Saturday, February 20, 2010

NEIGE ET NOIRCEUR " CREPUSCULE HIVERNAL SANS FIN SUR LES TERRES DE LA GUERRE" (Hypnotic Dirge)

Neige et Noirceur continue their campaign to completely polarize the black metal community with this epic blast of frigid monotony, replete with stark nighttime imagery (again, gorgeous) and a feeling of total numbness, the sound of physical defeat through exhaustion, the inability to continue because to go any further would constitute further existence. Consisting of three tracks, "Crepuscule..." continues down the frozen path layed out by "L'Abime..." and takes it further out into the frosty void, following an increasingly singular and enclosed vision to its only possible extreme. Track One is a pointlessly short expository intro made up of some glacial wind sounds rubbing against some rocky crag clanging. It only lasts about two minutes so it's barely worth mentioning-it really ONLY functions as an intro to get your head in the right place. Track Two is the meat of the album and wastes no time getting right to the vicious black metal-from the outset a molten guitar drops in and dominates for a full four minutes playing-get this-only one chord. The drum patterns change underneath but Spiritus hammers away on one chord and one rhythym and i can't help but be floored by this reversion to the true primitivism of black metal. Melody is irrelevant when there's this much attitude and aura. After that the guitars drop out and give way to more of that "abandoned winter castle" ambience, a nightmare of endless echo and howl and whispers of movement across of drafty dreary stone halls, a droning buildup to another eruption of raging guitar atavism, this time imbued with a simple repeated melody line, anxious and terse.

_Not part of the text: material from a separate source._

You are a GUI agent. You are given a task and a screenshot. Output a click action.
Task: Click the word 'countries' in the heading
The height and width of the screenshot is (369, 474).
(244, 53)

Still only the barest illusion of an actual "riff" and another master class in black metal composition for isolationists. This structure repeats ad infinitum until the song gives out at around 26 minutes, having imploded under its own massive pretense. Track Three is entirely given over to moonlight ambience, the howling winds endlessly reverberating while chains rattle and wolves howl under a fat and waxy moon. You could be in a forest, you could be in the deepest wastes of frozen space and forgotten medieval time-it doesn't matter because they both speak to the same idea of bleak misanthropy, the absence of any living thing, the pure spirit of loneliness. This may well be one of the best studies of emptiness to grace the genre.